* Start Records shown *

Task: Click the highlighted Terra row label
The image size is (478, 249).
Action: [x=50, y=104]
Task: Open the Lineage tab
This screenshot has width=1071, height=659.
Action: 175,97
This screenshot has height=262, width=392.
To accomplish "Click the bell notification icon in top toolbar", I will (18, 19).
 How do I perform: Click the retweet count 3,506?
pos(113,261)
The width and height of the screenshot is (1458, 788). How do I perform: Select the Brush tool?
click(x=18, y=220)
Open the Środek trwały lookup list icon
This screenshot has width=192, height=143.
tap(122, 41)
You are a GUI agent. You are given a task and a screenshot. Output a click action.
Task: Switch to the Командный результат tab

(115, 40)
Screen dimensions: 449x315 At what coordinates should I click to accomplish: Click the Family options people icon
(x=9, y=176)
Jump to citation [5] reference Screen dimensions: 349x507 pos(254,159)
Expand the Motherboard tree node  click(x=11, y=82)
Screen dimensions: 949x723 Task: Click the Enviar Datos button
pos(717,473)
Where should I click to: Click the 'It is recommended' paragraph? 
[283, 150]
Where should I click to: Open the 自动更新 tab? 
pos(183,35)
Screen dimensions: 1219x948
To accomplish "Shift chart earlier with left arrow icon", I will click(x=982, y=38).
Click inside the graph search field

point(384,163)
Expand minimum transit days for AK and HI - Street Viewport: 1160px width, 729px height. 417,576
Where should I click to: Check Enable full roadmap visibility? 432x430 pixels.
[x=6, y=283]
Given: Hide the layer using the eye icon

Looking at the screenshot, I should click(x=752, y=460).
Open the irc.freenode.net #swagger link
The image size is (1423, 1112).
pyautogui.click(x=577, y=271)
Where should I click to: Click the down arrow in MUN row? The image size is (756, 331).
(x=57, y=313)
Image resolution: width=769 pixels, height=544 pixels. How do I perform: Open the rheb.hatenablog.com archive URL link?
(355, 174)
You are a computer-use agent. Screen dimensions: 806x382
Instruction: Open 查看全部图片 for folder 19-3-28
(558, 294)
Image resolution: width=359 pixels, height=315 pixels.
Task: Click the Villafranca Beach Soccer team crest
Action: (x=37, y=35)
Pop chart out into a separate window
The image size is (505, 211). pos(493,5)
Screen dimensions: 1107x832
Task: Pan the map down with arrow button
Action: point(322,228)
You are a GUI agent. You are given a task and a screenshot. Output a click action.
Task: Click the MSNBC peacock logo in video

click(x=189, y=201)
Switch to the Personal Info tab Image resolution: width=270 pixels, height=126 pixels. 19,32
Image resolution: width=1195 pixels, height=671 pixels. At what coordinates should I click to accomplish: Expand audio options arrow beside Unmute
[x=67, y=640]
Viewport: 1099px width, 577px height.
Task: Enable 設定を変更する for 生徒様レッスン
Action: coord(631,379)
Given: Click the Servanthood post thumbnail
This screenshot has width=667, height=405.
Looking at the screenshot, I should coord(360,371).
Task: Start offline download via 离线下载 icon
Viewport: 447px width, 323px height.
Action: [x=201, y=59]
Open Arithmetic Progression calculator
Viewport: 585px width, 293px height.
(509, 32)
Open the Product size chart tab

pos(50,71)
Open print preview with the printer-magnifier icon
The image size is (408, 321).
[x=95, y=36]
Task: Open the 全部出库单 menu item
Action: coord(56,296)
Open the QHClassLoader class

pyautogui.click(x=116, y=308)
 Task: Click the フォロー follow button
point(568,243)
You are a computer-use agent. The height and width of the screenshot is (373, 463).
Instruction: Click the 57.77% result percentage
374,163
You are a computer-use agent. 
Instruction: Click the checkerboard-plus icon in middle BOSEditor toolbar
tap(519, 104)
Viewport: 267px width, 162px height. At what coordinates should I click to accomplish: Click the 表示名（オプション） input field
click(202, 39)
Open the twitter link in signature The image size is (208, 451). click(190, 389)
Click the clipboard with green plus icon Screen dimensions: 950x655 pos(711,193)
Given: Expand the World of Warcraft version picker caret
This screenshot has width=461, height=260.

* End Records shown *

▸ **Work to be completed**
Count the lines in the data above that contain the string "size", treating uppercase and lowercase as different. Reply with the number only.

▸ **In response**
7